▶ **The task**:
Each line from the one with "Task: Click the teal floating sort button" through the last line of the records must be output exactly, both ends included.

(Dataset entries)
· · · ·

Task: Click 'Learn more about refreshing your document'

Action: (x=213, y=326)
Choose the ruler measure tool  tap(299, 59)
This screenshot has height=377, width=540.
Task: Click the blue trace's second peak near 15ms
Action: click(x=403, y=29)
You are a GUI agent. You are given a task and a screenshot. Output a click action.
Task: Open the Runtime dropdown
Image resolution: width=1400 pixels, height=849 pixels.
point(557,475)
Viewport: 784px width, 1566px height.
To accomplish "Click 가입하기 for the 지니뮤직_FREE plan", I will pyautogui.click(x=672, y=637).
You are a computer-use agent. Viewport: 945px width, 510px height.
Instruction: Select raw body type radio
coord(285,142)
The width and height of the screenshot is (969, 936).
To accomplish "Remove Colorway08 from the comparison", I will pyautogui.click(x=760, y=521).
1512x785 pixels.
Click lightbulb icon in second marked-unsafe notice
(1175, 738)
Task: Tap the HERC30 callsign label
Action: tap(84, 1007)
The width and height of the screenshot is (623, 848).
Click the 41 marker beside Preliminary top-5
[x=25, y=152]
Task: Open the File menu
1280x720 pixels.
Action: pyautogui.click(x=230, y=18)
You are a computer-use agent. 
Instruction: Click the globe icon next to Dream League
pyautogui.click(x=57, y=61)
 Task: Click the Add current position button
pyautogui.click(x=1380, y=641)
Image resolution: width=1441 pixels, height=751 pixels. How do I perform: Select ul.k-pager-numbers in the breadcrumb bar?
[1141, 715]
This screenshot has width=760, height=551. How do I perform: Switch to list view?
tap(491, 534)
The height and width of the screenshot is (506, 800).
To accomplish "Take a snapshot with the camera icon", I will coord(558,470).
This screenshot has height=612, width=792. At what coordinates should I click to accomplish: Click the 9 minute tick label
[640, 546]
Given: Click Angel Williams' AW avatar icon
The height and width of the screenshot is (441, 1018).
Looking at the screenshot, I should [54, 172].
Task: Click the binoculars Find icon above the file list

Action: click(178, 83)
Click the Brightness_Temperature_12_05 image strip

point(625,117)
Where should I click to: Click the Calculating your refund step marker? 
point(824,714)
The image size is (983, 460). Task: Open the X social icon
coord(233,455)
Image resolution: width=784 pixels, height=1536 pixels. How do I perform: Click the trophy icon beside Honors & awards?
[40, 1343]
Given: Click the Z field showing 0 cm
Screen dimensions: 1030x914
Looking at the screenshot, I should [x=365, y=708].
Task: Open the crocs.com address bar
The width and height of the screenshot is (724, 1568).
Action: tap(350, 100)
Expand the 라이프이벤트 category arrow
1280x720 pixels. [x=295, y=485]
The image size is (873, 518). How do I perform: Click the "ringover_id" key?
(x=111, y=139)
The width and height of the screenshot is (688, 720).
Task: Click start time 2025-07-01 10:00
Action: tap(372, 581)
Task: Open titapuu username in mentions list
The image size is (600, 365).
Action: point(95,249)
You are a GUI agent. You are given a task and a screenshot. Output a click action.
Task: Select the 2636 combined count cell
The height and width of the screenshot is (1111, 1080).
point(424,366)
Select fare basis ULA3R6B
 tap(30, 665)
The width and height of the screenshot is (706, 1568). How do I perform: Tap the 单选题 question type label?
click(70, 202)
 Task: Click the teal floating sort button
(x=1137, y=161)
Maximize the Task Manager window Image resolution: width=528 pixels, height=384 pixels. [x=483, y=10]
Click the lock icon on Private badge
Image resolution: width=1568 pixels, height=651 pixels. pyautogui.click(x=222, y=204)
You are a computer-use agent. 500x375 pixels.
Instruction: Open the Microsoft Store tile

· · · ·

▶ **Result of this exercise**:
 Task: Click the teal floating sort button
(x=1137, y=161)
Maximize the Task Manager window Image resolution: width=528 pixels, height=384 pixels. [x=483, y=10]
Click the lock icon on Private badge
Image resolution: width=1568 pixels, height=651 pixels. pyautogui.click(x=222, y=204)
You are a computer-use agent. 500x375 pixels.
Instruction: Open the Microsoft Store tile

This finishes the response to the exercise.